Regulatory & Governance
Industry Regulations
Operations are governed by SEBI (Share Based Employee Benefits) Regulations for ESOPs and the Companies Act 2013. Cybersecurity products must meet various international and domestic standards (e.g., AV-Test, AVLab Poland certifications).
Environmental Compliance
Not a major factor for software operations; the company files Business Responsibility and Sustainability Reporting as part of its annual requirements.
Taxation Policy Impact
The effective tax rate is impacted by deferred tax assets. In FY25, the company had a total tax benefit of INR 4.04 Cr despite a profit before tax of INR 1.00 Cr.
Legal Contingencies
The company has pending litigations disclosed in Note 35(d) of the consolidated financial statements. While specific values aren't in the summary, auditors noted these could impact the consolidated financial position.
Risk Analysis
Key Uncertainties
The primary uncertainty is the successful transition to the Enterprise segment to offset stagnant Consumer revenue. Consumer revenue declined 7.7% in H1 FY26, highlighting the urgency of this shift.

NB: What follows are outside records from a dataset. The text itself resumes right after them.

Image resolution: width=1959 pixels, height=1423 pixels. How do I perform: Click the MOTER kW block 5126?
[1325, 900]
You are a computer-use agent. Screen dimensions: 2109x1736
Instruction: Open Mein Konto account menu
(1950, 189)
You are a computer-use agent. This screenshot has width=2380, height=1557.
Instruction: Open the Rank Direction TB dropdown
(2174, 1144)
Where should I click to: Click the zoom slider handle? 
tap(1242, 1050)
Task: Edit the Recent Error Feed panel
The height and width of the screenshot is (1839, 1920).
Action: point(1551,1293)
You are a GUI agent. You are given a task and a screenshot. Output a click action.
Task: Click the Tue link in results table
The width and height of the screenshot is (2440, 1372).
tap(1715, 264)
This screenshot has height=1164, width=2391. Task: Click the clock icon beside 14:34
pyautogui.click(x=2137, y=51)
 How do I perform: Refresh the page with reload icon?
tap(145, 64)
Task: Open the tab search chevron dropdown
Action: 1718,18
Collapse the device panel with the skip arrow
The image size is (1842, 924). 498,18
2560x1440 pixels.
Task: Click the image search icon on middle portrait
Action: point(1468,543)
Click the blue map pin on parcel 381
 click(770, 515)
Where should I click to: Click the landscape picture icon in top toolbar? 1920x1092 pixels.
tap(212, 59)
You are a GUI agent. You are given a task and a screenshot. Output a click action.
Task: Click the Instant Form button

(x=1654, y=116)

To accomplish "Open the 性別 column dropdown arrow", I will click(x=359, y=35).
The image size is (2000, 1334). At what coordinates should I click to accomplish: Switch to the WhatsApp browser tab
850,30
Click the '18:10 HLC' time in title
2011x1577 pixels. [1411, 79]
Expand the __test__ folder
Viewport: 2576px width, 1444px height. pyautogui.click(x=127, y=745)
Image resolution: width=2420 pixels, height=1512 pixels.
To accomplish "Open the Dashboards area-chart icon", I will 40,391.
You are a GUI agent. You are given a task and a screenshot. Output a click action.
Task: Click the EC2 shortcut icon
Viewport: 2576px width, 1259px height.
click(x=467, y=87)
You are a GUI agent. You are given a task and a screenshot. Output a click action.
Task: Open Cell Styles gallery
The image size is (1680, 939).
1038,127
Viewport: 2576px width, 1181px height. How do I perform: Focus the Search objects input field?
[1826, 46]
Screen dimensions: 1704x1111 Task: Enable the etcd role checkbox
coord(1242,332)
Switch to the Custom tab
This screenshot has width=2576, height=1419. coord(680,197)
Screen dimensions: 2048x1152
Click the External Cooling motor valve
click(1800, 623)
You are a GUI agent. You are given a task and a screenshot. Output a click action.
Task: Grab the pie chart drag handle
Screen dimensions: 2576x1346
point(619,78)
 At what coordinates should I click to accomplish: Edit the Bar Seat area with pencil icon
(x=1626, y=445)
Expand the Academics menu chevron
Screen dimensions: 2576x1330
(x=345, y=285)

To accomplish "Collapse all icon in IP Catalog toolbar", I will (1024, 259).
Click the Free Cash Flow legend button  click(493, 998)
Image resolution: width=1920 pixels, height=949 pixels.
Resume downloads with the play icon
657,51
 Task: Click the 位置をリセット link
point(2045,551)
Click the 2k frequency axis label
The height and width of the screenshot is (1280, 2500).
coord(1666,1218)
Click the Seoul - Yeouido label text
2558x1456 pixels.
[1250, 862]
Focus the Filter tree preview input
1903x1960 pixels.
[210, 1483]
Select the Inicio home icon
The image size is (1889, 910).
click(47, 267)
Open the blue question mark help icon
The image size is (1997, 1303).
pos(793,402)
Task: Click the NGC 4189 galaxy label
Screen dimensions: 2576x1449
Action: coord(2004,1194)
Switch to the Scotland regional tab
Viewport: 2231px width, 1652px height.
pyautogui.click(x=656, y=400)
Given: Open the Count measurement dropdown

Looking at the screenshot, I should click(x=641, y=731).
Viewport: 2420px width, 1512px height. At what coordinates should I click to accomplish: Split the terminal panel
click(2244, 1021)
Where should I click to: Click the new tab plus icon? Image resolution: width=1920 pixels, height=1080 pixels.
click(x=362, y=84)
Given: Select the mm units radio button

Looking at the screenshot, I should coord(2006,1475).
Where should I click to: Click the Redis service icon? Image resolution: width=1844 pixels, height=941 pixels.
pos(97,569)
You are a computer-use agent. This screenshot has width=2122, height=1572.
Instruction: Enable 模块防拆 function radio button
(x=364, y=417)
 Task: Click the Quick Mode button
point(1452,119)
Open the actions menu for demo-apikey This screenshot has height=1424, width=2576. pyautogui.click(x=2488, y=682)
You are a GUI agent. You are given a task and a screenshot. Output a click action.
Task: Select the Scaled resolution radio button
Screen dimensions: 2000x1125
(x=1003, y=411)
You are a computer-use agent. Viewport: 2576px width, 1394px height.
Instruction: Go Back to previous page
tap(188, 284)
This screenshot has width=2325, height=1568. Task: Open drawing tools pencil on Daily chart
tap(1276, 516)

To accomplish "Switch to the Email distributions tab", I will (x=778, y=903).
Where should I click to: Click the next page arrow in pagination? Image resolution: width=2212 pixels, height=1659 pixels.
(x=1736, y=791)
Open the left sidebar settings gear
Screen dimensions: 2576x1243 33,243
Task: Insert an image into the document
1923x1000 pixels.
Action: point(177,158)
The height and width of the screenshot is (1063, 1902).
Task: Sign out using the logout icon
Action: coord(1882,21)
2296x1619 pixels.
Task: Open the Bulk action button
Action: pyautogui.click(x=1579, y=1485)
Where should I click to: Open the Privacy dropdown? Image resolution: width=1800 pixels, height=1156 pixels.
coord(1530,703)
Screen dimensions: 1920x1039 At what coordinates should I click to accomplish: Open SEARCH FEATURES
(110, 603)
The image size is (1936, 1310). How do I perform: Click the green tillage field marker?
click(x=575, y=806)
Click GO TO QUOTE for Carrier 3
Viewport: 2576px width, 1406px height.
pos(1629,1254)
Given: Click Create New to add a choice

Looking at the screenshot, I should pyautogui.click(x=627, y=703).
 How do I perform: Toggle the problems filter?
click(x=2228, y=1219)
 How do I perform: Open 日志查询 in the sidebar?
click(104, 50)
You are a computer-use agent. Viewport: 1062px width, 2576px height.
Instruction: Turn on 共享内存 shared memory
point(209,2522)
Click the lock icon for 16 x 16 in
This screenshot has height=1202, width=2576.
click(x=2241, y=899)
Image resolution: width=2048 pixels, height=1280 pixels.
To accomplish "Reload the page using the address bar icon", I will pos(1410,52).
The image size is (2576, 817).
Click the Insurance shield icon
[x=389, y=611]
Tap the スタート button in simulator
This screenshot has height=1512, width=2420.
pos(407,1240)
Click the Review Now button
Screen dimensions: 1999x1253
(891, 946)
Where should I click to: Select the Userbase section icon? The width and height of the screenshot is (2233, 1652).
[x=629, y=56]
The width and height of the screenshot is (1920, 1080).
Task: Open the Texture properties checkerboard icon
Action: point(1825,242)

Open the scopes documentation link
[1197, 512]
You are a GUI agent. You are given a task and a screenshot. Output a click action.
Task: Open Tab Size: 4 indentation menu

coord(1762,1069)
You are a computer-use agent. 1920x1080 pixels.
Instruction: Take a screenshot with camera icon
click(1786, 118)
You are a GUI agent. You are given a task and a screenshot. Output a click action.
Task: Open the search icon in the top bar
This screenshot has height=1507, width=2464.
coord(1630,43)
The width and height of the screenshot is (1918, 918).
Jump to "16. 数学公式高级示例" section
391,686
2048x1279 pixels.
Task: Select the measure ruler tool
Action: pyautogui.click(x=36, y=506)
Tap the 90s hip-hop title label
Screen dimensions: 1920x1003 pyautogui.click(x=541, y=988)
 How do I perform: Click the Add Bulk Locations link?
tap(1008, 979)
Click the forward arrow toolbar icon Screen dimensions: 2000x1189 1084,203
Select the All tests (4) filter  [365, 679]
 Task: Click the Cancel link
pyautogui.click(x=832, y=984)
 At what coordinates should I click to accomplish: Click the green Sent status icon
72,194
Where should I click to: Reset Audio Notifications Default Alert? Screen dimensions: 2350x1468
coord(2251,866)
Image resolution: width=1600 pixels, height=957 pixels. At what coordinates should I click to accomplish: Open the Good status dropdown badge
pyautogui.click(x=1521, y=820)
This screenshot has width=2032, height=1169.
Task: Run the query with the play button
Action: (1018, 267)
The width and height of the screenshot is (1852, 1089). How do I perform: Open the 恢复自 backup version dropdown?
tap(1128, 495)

Geographic Concentration Risk
High concentration in the Indian market, although International revenue is trending positively in Southeast Asia and the Middle East.
Third Party Dependencies
Significant dependency on the 'Strong Partner Network' for collections and sales reach. Challenges in partner collections have directly impacted past revenue performance.
Technology Obsolescence Risk
High risk due to the rapidly evolving threat landscape. The company mitigates this by investing ~39% of revenue into R&D and launching products like XDR and Data Privacy.
Credit & Counterparty Risk
Provision for doubtful debts was INR 3.92 Cr in FY25 (down from INR 7.15 Cr in FY24), indicating ongoing but slightly improving credit risk management with partners.